The circuit breaker

Madigan shows ComEd who has the juice in the statehouse

Up until the afternoon of Nov. 18, it looked like Commonwealth Edison had it made in the shade.

House Speaker Michael Madigan had signed off on what was thought to be the final draft of ComEd's bill to help it purchase Decatur-based Illinois Power Co.

Everyone was all smiles, including the Citizens Utility Board. CUB was aghast at a deal Gov. Rod Blagojevich had cut with ComEd the day before. And, while it couldn't outright support the Madigan-negotiated bill, the consumer group hinted that, pending a thorough review, it could remain neutral. ComEd and its parent company Exelon appeared to be literally hours away from passing legislation that only days before had looked deader than a rock on a stump.

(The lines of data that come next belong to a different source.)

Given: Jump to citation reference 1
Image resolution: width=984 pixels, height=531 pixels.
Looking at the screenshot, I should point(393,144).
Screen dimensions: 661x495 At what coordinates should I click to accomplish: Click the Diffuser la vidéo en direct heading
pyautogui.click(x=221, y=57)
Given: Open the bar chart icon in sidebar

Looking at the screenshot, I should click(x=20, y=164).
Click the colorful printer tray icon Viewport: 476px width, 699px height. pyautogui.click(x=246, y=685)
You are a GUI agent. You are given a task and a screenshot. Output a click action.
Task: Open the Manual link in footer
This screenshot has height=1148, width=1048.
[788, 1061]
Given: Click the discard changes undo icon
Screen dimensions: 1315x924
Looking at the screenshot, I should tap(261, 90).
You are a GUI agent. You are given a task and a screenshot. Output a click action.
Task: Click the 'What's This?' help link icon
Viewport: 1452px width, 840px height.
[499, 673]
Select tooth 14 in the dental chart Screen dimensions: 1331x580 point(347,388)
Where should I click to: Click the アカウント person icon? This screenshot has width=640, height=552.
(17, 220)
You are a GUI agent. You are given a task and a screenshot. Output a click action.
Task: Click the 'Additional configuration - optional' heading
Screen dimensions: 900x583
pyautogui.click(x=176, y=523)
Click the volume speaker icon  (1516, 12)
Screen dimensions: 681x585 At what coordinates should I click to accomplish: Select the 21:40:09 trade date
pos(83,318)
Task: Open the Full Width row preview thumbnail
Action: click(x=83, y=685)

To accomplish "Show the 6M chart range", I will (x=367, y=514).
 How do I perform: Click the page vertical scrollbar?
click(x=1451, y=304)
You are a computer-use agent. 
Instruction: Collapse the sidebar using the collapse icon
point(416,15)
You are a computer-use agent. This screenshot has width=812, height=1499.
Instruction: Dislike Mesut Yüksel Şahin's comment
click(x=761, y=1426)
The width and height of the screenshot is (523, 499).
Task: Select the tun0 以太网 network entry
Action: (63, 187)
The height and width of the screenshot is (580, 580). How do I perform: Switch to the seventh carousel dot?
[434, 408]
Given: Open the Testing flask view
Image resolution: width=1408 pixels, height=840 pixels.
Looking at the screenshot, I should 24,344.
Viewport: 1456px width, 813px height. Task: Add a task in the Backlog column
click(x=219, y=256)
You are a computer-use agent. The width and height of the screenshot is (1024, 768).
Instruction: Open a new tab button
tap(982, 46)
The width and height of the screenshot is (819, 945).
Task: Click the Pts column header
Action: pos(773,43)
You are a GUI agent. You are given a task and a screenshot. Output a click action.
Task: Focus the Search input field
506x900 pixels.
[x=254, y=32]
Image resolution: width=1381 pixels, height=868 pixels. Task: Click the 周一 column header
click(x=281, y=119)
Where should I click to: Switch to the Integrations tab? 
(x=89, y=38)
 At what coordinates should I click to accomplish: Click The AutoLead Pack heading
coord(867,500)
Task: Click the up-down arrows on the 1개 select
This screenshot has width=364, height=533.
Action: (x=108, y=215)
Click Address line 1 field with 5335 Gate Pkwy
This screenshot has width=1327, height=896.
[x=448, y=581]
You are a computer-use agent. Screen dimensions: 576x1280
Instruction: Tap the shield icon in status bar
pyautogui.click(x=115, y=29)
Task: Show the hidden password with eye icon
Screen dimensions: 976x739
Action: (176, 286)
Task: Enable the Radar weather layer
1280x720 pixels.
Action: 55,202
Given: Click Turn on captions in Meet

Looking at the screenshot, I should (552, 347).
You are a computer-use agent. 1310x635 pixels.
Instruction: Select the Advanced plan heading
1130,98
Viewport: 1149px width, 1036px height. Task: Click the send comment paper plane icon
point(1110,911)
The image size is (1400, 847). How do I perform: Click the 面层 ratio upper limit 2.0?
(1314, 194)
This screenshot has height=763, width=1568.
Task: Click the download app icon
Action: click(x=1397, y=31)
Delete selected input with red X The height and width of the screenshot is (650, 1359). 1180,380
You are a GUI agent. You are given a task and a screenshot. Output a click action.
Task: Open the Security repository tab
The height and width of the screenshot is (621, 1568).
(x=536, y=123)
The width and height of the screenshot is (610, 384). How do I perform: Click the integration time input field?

But then Madigan's top lawyer found a big problem with the bill.

Madigan wanted to make sure that ComEd couldn't sign any long-term electricity purchasing contracts at relatively high prices, and then use those agreements to force the Illinois Commerce Commission raise its rates. ComEd assured the Speaker that the bill satisfied Madigan's concerns.

But when Madigan asked for changes, to ensure ComEd was properly constrained, the company balked. Madigan decided that ComEd and Exelon had been playing him for a fool.

Now, it's one thing to fudge a position in a press release, as ComEd did the week before when it claimed it was withdrawing its request for a locked-in, speeded-up rate hike and hadn't actually done so. Misleading the news media is not an unacceptable tactic in Springfield. It's also not unheard of to deceive a rank-and-file member and get away with it.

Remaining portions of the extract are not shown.